**Problem to work on:** Find the line containing "The width and height of the screenshot is (800, 480)." in the entries below. Restate it and each line after it, word for word, up to and including the line containing "1568x748 pixels.".

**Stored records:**

+--

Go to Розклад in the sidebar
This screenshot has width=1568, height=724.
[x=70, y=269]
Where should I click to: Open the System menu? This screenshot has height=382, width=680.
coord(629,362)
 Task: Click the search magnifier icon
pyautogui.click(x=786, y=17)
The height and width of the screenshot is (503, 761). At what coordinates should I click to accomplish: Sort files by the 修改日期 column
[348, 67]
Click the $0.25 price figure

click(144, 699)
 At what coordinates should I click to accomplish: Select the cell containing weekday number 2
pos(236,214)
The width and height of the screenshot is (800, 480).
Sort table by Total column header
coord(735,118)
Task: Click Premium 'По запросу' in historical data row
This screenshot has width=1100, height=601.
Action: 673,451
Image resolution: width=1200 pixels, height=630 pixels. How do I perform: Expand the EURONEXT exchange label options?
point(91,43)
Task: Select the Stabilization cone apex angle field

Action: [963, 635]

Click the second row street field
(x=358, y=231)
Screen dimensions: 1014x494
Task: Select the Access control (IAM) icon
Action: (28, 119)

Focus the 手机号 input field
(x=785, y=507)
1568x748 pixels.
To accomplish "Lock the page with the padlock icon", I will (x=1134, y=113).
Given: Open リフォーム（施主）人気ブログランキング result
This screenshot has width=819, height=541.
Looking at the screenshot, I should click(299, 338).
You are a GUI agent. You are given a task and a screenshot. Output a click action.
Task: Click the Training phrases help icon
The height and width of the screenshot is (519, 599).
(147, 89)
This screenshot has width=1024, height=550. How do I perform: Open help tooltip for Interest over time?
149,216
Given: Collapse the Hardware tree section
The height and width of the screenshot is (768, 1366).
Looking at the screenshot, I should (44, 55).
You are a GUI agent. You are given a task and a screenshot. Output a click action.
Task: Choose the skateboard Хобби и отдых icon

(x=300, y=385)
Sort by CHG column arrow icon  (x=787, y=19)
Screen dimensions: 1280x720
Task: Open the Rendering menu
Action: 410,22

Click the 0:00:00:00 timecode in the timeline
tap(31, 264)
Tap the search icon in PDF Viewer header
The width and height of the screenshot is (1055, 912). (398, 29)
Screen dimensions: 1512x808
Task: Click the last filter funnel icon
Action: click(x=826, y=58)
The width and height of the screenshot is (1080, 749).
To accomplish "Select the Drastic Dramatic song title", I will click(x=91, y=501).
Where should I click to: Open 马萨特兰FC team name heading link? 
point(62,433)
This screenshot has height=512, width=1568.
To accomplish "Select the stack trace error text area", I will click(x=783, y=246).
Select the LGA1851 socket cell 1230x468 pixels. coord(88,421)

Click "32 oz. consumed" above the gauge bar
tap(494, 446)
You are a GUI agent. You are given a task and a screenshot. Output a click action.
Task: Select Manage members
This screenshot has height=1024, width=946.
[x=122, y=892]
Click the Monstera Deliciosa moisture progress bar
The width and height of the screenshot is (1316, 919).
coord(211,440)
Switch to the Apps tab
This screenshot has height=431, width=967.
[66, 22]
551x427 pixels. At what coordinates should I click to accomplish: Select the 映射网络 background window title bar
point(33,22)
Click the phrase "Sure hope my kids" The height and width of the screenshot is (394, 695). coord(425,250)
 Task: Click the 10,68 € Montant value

+--

**Solution below:**
The width and height of the screenshot is (800, 480).
Sort table by Total column header
coord(735,118)
Task: Click Premium 'По запросу' in historical data row
This screenshot has width=1100, height=601.
Action: 673,451
Image resolution: width=1200 pixels, height=630 pixels. How do I perform: Expand the EURONEXT exchange label options?
point(91,43)
Task: Select the Stabilization cone apex angle field

Action: [963, 635]

Click the second row street field
(x=358, y=231)
Screen dimensions: 1014x494
Task: Select the Access control (IAM) icon
Action: (28, 119)

Focus the 手机号 input field
(x=785, y=507)
1568x748 pixels.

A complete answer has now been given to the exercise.